A heart rests in her hand, beating, beating, beating against her fingers.
"Oh," she says. "Oh, you idiot. You complete idiot."
And the dream slides away.
She's out at the beach, at one of the rocky beaches that's further up the sound, where there are no houses around, no people. There are trees and stones and the gentle rush of water on the shore. Her pants are rolled up around her knees as she walks through the water, feeling the slight sting of salt, nimbly avoiding the jellies caught in the seaweed.
It's a misty, damp morning, and it's a bit cold to be in the water at all, but she doesn't mind it, doesn't mind the press of stones against her toes or the chill on her skin. Ribbons of mist twist around her, like white ribbons from a dream, and she feels one wind around her throat before pulling away, leaving her skin cold.
There's the sound of hoof beats on stones and she sees the ghostly shape of a white horse in the mist. She smiles at it and then her eyes slide to a seal skin that sits on a piece of driftwood and a pale woman with large black eyes who rests beside it. There are two goblins piling stones on her right, and she thinks she sees a flash of red fur and a wild yell that reminds her of an insane dance in the forest so long ago.
She walks forward. The mist swallows everything behind her.
There's something before her, something half defined in the mist. She already knows what it is, knows it even as he steps forward, the whiteness around them falling away from him like a sheet. He is clothed in black, like a nightmare, but he's not. He's never been a nightmare. He's only a dream, sometimes a sad one, sometimes a terrifying one, and sometimes something else completely. But he's never been a nightmare.
He stops before her, looking at her, and she's seeing him for real for the first time in years and years and years, and her heart jumps up into her throat, but there's a second heartbeat below her breast, and she thinks: 'Oh, he's an idiot.
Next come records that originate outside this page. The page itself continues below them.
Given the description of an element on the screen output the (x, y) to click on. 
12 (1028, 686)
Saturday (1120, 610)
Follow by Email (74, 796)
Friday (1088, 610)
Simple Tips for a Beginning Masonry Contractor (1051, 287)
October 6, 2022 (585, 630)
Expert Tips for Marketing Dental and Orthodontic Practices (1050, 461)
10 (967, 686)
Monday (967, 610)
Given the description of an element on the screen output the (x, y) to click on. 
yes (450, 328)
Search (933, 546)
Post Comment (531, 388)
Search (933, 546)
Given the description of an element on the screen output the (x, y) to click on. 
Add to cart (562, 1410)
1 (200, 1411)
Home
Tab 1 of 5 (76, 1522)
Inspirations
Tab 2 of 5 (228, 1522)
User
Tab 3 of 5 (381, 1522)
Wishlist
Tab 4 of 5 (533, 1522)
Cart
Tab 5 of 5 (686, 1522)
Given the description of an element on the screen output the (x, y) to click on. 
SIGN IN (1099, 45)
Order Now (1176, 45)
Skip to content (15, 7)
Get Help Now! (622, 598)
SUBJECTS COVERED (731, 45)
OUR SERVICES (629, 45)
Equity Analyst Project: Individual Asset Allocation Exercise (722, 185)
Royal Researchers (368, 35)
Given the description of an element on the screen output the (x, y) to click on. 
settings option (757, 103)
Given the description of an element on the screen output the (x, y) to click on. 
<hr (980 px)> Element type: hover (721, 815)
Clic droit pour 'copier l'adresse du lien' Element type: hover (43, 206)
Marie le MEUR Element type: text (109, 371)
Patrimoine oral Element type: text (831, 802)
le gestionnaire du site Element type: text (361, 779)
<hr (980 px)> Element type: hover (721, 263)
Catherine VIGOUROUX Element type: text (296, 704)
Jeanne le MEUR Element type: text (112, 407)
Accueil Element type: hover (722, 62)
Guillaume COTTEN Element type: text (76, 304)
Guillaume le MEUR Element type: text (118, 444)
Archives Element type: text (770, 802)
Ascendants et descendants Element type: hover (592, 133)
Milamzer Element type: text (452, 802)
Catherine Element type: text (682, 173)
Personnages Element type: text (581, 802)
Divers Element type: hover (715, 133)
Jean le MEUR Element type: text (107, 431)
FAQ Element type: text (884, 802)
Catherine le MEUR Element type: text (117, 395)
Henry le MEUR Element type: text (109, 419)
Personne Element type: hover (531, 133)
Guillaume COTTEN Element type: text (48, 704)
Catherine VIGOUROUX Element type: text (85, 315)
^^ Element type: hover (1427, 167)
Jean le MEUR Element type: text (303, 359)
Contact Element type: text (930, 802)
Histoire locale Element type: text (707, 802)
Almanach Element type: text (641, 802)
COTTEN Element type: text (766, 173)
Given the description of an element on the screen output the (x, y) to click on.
Such an idiot.'
"You came," she says, and he looks at her and there's a weariness on his face like the last time she really truly saw him, and suddenly she's angry, because he's not supposed to be like this, and he's supposed to have come when she called him the first time, not wait and wait and wait and send her all those little dreams (did he really send them?), and he was never supposed to give her his heart, not so easily when she had been so young and didn't understand it at all.
She steps forward and he trips forward, and when she catches him and he catches her, he's on his knees, so that she's taller than him and his hair brushes against her chin. She wraps her arms around his shoulders, pulling him tight to her, and his arms come up and close around her back and his leather covered hands clutch at the fabric of her shirt, and she falls against him, and he holds fast to her, like she's a dream that will just slip away from him as two hearts beat between them.
"Idiot," she says to him, again, and she smiles against his hair as he laughs.